Exercise prompt:
Please give only the number of lines in the listing below that contain "Niño".

Recorded information:

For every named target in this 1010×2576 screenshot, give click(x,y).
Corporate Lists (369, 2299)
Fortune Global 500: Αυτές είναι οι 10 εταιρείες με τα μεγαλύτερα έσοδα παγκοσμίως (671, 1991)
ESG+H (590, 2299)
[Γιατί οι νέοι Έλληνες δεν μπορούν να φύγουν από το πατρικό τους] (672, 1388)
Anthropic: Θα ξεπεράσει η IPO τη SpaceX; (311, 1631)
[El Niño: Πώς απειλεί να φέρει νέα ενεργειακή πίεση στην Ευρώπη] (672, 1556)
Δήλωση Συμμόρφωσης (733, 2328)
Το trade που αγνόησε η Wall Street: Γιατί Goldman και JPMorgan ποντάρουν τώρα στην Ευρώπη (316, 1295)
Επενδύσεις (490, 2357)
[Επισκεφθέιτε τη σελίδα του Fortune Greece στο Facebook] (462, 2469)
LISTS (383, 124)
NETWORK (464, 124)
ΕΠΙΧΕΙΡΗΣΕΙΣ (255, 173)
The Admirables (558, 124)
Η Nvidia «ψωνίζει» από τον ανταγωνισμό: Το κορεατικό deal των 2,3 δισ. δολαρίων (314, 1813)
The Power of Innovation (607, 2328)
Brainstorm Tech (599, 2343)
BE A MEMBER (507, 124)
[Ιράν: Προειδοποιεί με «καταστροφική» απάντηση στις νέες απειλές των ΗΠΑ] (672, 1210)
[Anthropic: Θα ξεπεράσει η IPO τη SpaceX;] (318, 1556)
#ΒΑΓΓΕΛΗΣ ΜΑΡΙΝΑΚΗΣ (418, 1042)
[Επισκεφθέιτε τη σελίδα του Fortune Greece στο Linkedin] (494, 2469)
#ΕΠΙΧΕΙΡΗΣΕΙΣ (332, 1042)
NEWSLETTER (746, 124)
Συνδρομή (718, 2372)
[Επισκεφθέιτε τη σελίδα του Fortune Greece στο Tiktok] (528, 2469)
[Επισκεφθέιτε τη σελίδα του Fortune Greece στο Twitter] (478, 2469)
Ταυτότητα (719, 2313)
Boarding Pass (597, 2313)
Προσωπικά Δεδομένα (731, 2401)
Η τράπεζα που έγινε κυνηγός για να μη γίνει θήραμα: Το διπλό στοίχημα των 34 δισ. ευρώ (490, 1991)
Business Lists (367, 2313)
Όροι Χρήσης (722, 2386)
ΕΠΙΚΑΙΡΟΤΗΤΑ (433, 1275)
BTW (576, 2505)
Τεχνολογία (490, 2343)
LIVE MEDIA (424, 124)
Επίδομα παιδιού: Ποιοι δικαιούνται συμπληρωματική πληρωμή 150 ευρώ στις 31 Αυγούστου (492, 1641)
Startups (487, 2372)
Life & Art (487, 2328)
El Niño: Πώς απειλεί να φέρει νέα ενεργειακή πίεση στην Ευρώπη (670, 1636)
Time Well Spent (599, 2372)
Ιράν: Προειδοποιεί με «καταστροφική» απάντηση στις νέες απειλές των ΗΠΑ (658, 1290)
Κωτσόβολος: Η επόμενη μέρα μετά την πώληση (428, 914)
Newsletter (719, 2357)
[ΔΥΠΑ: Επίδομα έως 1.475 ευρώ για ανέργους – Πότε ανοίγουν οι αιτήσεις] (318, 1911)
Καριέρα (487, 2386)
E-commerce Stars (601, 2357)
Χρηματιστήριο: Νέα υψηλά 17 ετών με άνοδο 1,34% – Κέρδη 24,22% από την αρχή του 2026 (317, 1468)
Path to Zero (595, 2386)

Reply:
2